WHAT YOU SHOULD DO ▸
Return the data below exactly, stopping after the line with "You are a computer-use agent. Viewport: 1080px".

[LISTED ENTRIES]

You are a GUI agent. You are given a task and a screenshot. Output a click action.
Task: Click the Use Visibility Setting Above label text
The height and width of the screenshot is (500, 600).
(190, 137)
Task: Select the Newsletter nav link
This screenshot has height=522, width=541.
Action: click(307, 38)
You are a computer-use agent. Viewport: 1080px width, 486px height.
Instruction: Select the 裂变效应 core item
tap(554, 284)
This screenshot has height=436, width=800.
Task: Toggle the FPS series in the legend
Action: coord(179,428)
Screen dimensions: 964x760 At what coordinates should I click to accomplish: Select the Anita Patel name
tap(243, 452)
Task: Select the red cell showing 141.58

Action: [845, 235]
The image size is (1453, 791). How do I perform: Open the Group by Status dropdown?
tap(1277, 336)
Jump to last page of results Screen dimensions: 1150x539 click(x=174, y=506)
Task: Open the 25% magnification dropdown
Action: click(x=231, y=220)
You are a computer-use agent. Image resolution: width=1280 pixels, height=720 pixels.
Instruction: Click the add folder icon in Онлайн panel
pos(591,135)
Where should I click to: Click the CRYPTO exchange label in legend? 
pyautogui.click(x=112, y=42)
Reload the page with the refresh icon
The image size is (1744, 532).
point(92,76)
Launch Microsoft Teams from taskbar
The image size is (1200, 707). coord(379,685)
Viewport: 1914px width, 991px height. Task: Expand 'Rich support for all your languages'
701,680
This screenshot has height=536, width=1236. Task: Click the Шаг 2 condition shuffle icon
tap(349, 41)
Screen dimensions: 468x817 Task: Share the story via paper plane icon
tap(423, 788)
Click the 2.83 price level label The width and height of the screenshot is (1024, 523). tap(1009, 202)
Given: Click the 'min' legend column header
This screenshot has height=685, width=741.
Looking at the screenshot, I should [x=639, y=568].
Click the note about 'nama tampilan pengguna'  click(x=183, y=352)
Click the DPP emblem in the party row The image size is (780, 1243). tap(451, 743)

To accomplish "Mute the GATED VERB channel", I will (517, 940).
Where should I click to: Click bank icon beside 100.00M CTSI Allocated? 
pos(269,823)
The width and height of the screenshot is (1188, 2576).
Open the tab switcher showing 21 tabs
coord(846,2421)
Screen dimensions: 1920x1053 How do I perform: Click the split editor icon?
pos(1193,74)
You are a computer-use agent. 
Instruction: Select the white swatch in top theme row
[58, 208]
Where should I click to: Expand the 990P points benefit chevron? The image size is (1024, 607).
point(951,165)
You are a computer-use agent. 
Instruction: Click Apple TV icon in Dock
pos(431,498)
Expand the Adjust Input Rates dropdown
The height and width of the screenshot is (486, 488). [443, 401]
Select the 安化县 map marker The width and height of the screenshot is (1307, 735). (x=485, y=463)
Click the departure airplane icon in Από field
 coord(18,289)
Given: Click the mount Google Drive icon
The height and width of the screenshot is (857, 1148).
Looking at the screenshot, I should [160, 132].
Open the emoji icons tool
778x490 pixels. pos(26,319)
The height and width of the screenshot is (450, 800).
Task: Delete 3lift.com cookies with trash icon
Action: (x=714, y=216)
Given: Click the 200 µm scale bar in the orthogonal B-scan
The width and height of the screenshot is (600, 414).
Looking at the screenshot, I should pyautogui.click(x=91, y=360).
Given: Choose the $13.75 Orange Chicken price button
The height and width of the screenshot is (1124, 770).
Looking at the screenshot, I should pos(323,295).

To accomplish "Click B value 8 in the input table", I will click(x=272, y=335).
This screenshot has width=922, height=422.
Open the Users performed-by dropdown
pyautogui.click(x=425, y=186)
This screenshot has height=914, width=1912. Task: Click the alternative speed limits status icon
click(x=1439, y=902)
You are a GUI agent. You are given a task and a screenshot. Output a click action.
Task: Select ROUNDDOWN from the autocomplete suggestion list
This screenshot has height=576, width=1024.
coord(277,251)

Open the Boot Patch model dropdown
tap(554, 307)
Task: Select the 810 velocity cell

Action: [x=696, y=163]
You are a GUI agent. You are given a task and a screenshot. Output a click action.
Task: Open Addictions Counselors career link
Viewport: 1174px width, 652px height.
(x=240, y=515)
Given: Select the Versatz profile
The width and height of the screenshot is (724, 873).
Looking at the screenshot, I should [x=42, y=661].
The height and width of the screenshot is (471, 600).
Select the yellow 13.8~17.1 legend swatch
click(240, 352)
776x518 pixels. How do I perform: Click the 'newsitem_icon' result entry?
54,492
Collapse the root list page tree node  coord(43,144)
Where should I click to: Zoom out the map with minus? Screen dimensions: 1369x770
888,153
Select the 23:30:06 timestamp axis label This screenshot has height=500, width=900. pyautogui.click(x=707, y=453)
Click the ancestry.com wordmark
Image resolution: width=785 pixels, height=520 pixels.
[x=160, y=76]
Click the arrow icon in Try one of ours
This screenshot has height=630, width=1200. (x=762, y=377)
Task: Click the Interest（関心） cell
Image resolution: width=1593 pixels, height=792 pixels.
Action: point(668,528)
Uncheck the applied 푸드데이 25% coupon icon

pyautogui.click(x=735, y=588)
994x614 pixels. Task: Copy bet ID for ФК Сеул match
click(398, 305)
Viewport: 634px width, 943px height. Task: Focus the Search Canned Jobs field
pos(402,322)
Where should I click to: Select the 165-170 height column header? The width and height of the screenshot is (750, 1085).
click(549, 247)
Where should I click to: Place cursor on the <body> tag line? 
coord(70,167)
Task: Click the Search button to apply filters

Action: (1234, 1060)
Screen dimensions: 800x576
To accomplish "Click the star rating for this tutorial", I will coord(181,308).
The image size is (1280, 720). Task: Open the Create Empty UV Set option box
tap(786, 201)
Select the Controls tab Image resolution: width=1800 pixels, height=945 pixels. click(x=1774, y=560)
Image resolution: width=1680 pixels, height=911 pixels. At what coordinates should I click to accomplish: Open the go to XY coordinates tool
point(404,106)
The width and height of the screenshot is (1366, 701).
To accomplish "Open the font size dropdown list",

[/LISTED ENTRIES]

WORKED SOLUTION ▸
You are a GUI agent. You are given a task and a screenshot. Output a click action.
Task: Click the Use Visibility Setting Above label text
The height and width of the screenshot is (500, 600).
(190, 137)
Task: Select the Newsletter nav link
This screenshot has height=522, width=541.
Action: click(307, 38)
You are a computer-use agent. Viewport: 1080px width, 486px height.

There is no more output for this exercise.